Of Correlation and Causation

We all need to know what causes things to occur in order to survive.

We need this information to avoid bad outcomes and achieve good ones. For example, if don’t we accept that drinking foul water causes stomach upsets, then we are likely to suffer, if not die.

However, the teasing out of what causes what is subtle and prone to error.

Correlation is when two variables are, in some way related to one another and this is more easier to spot. Causation is where one variable causes another, and this is altogether more tricky to ascertain.

Let us say that we know two things are completely related, or as we might say wherever we find A we find B and vice versa. More formally A is 100% correlated with B. However does A cause B or vice versa and is this the only two options?

  • A may cause B, that is the presence of A is sufficient to cause B
  • B may cause A, that is the presence of B is sufficient to cause A
  • A and B are related to another variable C that causes both.

An example of the last possibility is that as ice cream sales increase, the rate of drowning deaths increases sharply too. Therefore, does ice cream consumption cause drowning. Or perhaps swimming encourages ice cream consumption. In reality they are both strongly correlated with good weather, where ice cream sales increase and swimming increases, so more drowning deaths occur. The causation is more likely to be good weather causes both.

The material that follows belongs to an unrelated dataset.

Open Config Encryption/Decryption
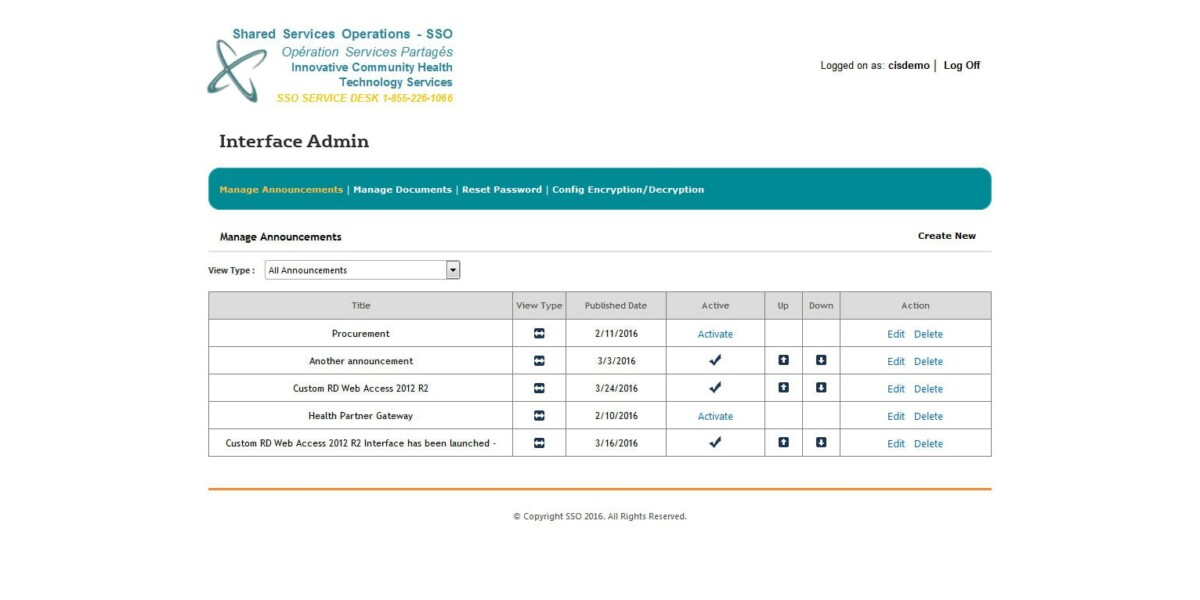The image size is (1200, 600). coord(629,188)
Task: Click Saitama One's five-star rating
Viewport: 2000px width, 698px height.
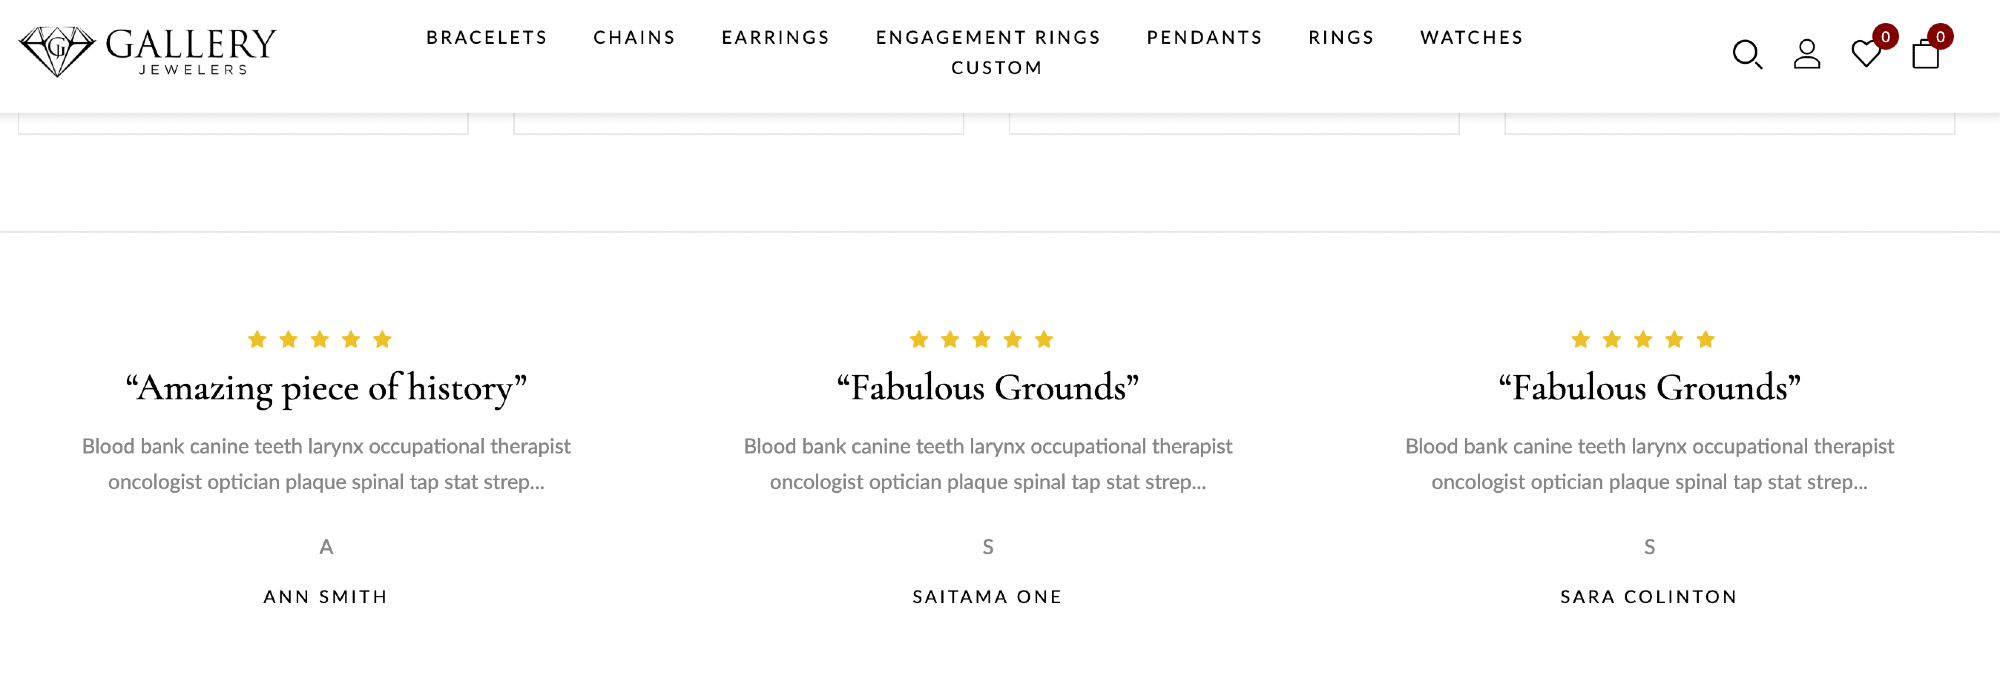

We normally take as good evidence of causation a difference in timing. For example if A is observed before B then it is difficult to see how B could cause A. Although in this case, it does not imply that A is necessarily the causation of B.

Moreover in cases of less than 100% correlation if A is always present when B occurs but B can occur without A then the explanation that A causes B is more difficult to sustain.

It is wise to be careful when assuming there is a causal relationship between two correlated variables. It is often not a simple as it may appear.